First, a standard notation allows an analyst or developer to describe a scenario, clarify an architecture, and then express it unambiguously.

Second, good representation removes unnecessary work from the brain, allowing it to focus on higher-level problems.

Finally, an expressive representation can take advantage of automated tools to eliminate many of the tedious consistency and correctness checks on these decisions.

Unified Modeling Language (UML) is the main modeling language for analyzing, specifying, and designing software systems.

UML diagrams can be divided into two broad categories: structural diagrams and behavior diagrams.

Structure diagrams are used to show the static structure of elements in a system. They describe the architectural organization of the system, the physical elements of the system, the run-time configuration of the system, and the domain-related elements of the business.

The structure diagram includes:

• Package diagram

• The class diagram

• Component diagram

• Deployment diagram

• Object graph

• Composite structure diagram

Structural diagrams are often used in conjunction with behavior diagrams to describe aspects such as systems, which are used to describe the dynamic behavioral semantics of a problem or its implementation.

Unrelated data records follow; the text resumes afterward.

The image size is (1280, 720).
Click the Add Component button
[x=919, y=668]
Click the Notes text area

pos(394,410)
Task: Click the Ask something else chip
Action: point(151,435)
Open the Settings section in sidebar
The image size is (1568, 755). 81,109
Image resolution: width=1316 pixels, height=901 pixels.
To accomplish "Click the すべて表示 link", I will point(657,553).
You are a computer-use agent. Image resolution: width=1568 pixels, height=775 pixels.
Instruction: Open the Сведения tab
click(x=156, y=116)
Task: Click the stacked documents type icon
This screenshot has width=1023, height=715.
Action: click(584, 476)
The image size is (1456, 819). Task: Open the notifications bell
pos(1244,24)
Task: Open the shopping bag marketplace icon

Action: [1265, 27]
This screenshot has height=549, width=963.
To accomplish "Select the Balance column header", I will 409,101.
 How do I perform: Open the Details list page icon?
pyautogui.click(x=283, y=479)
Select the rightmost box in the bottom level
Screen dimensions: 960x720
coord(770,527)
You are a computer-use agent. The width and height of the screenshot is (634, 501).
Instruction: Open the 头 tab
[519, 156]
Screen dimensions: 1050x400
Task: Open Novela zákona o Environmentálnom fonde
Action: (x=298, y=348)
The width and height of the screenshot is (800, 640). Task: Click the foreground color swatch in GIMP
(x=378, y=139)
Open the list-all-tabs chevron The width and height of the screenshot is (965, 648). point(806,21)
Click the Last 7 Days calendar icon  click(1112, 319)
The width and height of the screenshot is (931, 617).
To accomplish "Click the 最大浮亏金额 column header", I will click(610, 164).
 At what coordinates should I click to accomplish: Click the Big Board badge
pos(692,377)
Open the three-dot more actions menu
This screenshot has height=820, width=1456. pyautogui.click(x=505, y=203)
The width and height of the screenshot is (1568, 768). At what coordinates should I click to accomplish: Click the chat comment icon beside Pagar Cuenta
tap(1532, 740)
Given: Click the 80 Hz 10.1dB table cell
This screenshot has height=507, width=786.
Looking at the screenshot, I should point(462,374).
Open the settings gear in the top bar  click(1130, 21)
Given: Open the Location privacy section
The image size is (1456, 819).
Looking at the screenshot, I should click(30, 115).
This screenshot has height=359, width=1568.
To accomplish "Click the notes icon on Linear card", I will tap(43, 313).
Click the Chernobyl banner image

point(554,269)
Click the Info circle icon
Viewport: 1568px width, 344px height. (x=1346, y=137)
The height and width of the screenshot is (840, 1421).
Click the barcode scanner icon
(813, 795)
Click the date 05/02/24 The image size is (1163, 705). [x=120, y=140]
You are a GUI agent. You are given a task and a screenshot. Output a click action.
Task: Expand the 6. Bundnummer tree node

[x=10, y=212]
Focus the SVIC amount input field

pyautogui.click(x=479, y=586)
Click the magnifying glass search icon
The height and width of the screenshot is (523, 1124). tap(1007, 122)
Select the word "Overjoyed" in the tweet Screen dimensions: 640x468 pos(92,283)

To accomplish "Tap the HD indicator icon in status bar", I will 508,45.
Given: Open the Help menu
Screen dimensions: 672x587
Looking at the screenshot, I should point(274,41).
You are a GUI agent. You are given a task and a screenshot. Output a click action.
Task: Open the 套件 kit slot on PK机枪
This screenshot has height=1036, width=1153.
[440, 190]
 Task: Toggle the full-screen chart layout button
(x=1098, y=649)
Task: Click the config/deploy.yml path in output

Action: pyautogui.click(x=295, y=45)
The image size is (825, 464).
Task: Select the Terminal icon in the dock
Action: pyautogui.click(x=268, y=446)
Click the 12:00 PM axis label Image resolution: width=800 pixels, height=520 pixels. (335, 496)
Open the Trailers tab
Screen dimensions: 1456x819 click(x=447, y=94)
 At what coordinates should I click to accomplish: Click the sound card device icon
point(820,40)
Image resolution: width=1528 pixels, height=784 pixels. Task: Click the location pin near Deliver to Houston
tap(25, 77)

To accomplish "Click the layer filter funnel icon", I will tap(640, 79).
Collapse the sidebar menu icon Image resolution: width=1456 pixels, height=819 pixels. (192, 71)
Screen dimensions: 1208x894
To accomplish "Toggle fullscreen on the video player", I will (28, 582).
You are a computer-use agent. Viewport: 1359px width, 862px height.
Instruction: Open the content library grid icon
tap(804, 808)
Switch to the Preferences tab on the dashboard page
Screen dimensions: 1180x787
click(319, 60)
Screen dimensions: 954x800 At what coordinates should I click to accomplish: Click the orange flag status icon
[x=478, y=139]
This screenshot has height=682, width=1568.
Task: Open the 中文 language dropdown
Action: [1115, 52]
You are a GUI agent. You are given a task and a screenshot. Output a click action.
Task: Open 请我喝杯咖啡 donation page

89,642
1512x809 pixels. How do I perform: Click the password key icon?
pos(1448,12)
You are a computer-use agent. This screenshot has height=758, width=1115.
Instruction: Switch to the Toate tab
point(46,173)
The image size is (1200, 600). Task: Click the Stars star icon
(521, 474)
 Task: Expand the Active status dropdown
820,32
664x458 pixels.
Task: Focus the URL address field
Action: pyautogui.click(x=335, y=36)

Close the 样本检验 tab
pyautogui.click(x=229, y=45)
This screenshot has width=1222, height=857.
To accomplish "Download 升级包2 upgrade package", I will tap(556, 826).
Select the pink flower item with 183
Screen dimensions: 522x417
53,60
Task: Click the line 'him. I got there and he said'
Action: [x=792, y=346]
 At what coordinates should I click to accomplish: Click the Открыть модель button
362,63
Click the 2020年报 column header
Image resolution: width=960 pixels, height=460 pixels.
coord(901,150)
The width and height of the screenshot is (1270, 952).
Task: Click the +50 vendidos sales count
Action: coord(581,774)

The behavior diagram includes:

• Use case diagram

• Activity diagrams

• The state machine diagram

• Interaction diagrams

• The sequence diagram

• Communication diagrams

• Interaction Overview diagram

• Time to figure

As the system progresses and matures, your system patterns may represent different levels of detail.

The conceptual model documents the domain entities that exist in the system and their relationships to other domain entities in the system. Modeling at the conceptual level is done in business domain terms and should be technology-neutral.

The logical view of the system leverages concepts created in the conceptual model, establishes the meaning of key abstractions and mechanisms, and determines the architecture and overall design of the system.

The physical model of the system describes the specific software and hardware components of the system implementation. The physical model is technology-dependent.

Over time for a project, the design of the system evolves from conceptual maturity to logical maturity, and finally to physical maturity: conceptual model (business domain term) –> Logical model (system architecture design) –> physical model (software and hardware composition).